Metin Parçası
* * * *
Birinci adım bipedalizim. Yani insanın iki ayağı üzerine kalkması, başın geriye ve çenenin yukarı kalkmasıyla gırtlak anatomisinin oluşumu. Ikinci adım elin çalışması ile alakalı. El hareket ederken istemsiz olarak dil de çalışıyor. El sallarken veya makasla keserken dilinizin nasıl hareket ettiğine dikkat edebilirsiniz. Zira el çalışırken de konuşurken de beynin aynı bölgesi (Bronco bolgesi) aktive oluyor. Bu durumda ilk dil işaret dili.
İnsanlar on bin yıl önceleri ancak "ses" (phone) çıkarabiliyorlardı ve bu sesler birbirinden ayırt edilebilen sesler değil karışık seslerdir. Bu karışık sesler daha sonraki asırlarda fonem dediğimiz sabit seslere dönüştü. Yani, on bin yıl önceleri A-E-I seslerini birbirinden ayırt edemeden karmakarışık çıkarırken, fonemleşme döneminde bunlar A E I gibi birbirinden kesin olarak ayrıldı. Ayrılan bu fonemlerin anlamlı olan her birine "morfem" denir. Morfemlerden sonra diller kurulmuştur. örnek sesler: a, e, p, r ilk önceleri anlamsız sesler olsa da biri diğeriyle karıştırılmadığı için sabittir ve sonraki dönemlerde bunların herbiri biribirinden farklı anlam yüklenmiştir. Bu seslerin diğer seslerle birlikte bir araya gelmesiyle de diller oluşmuştur. Dillerin hiçbirinde hiç bir harf (teknik olarak ses olsa da görünürde harf olarak algıladığımız için sıklıkla "ses" anlamında "harf" kullanılır), alofonlar hariç (Türkçedeki alofonlar: b/p; c/ç; d/t; g/k) anlamca birbirinin aynı değildir. Her "harf" her dilde (dil grubunda) farklı anlama geldiğinden diller farklılaşmıştır. Dillerin çoğu, insanların sık sık bir araya geldiği "evcilleşme" döneminde oluştu.
Dil yetisinin doğuştan gelmesi biyolojik olarak mümkün değildir. Diller doğumdan sonra duyulana göre şekillenir. Anadilinde hırıltılı seslerin yoğun olduğu bir Eskimo çocuğu Macaristan'da doğduğunda çevredeki Macarcanın palatal seslerini öğrenir, annesinden ona biyolojik olarak "Eskimo hırıltıları" aktarılmaz.
* * * *
Veriler
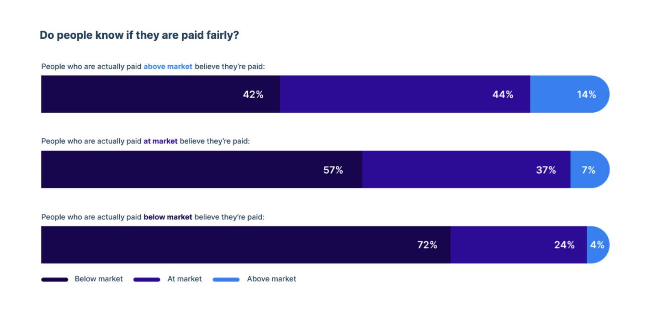Select the "At market" legend label

[x=185, y=279]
* * * *
Görevler
1) Dilin kökeni metninde "Birinci adım bipedalizim." ifadesinden "dil işaret dili." ifadesine kadar olan kısmı hiç değiştirmeden kopyalayın.
2) Dilin kökeni metnine göre şu soruları yanıtlayın:
(a) İlk dil hangisidir?
(b) Anlamlı olan her bir foneme ne ad verilir?
(c) Eskimo çocuğu Macaristan'da doğduğunda hangi sesleri öğrenir?
Yukarıdaki materyal, metinden ayrı ve bağımsız bir materyaldir.

Sırayla Yanıtlar
1)
Birinci adım bipedalizim. Yani insanın iki ayağı üzerine kalkması, başın geriye ve çenenin yukarı kalkmasıyla gırtlak anatomisinin oluşumu. Ikinci adım elin çalışması ile alakalı. El hareket ederken istemsiz olarak dil de çalışıyor. El sallarken veya makasla keserken dilinizin nasıl hareket ettiğine dikkat edebilirsiniz. Zira el çalışırken de konuşurken de beynin aynı bölgesi (Bronco bolgesi) aktive oluyor. Bu durumda ilk dil işaret dili.

2)
(a) İşaret dili.
(b) Morfem.
(c) Macarcanın palatal seslerini.